会議や研修会のため、電車やJRを利用することが時々あります。そのたびに、「本を読んでいる人がいない」と愕然とします。私は中学校と高校の六年間、福岡まで電車通学していました。その頃、電車に乗っている大人達は、眠っている人以外、殆どの乗客が本か雑誌、または新聞を読んでいたように記憶しています。私も六年間電車に乗っている時間に英単語の一つでも覚えるようにしていたら、もう少し違う大学に進めたかもしれませんが、もっぱら読書の時間に充てたおかげで、東西のいわゆる「名作」とか「古典」と呼ばれる作品の過半を、その当時に読破することが出来ました。

 

今電車に乗っている人の大多数が携帯(スマホ)を触っています。メールかライン、それともFB(フェースブック)でしょうか。
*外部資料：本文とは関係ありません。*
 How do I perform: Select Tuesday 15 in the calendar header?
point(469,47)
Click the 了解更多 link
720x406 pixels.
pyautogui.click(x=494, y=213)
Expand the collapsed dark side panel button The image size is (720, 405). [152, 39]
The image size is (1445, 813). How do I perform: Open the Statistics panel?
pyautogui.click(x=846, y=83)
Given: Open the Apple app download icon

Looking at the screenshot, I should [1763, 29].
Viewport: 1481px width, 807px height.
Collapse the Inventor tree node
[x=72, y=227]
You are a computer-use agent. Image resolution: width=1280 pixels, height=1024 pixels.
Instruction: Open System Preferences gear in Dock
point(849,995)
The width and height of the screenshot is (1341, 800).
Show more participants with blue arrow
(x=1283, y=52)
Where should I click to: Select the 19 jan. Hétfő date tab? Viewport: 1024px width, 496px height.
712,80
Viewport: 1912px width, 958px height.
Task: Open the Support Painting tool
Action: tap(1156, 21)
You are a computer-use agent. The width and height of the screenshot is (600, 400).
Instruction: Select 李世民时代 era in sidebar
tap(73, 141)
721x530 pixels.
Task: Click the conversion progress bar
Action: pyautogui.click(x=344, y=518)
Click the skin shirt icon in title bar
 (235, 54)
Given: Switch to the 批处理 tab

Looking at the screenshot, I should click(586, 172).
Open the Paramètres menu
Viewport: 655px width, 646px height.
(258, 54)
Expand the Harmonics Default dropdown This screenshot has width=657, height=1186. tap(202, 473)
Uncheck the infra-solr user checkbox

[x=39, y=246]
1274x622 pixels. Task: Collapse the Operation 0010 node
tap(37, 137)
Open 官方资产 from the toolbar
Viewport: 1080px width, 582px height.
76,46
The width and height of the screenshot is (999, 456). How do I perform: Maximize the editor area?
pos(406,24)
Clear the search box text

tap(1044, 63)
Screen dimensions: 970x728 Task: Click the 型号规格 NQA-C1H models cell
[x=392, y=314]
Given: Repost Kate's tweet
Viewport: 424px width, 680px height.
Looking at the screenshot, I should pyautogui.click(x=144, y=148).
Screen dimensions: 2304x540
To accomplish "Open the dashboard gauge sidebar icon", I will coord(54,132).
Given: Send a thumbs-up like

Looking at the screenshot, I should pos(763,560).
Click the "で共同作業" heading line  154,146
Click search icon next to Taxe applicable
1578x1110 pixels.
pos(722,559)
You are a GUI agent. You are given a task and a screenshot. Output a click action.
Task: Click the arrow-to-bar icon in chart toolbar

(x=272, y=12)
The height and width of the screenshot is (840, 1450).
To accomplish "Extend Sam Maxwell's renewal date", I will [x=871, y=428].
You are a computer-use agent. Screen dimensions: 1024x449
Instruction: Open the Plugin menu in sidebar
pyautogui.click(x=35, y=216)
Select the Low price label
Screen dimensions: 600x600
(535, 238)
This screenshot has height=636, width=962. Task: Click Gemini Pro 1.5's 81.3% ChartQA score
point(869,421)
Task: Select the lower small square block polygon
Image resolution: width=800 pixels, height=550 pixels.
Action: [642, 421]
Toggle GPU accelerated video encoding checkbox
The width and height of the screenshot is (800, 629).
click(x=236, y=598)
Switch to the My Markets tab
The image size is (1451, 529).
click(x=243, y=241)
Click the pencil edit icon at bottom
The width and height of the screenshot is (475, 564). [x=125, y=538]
ゲームをしている人も少なくないようです。

他人のすることに口出しする必要も、権利もありませんが、私が英単語を覚えず、読書にふける年数を過ごした結果、私の人生の何がしかが変わったように、車中の過ごし方の違いで、何かが変わり、その違いに気付いた時は、「もう遅い」ということがあるのではないかと思います。

 

ここまで申しますのも、私自身がある変化に気付いたからです。

今年になり、私は思うところあって自分のスマホからFBの機能を削除しました。事務所のパソコンで朝晩二回も閲覧すれば、用は済みます。変化したのは、スマホに触る回数、時間が圧倒的に少なくなったことです。FBの新しい記載や、私が書き込んだことに対する反応を気にすることがなくなると、自然に他の新着ニュース等にも余り興味がなくなりました。

だからと言って、バリバリ仕事をするようになった訳ではありませんが、スマホを手にする前の生活スタイル(例えば、久留米~福岡の電車の往復で一冊の本を読み終える等)に戻ったことだけは確かなようです。

もっともそのせいで、メールや着信に気付かず、返信が遅くなってしまう弊害も時にはありますが、それでも重大な支障をきたしてはおりません。

 

確かにスマホは便利です。このたびの地震に関しても速報を知ることが出来ましたし、ホークスの試合経過も、ほぼリアルタイムで分かります。

ただスマホは、次の二つを奪い去ります。それは「考える」ことと、「感じる」ことです。スマホからは情報が溢れ出てきますが、私達は一方的に受け止めるだけで、自発的に考えることがありません。スマホから感じるという方もあるかもしれませんが、感じるとは見るだけでなく、五感を通じて感応するものです。「考える」と「感じる」は、幼児にとっても、人間形成の重要な基礎となります。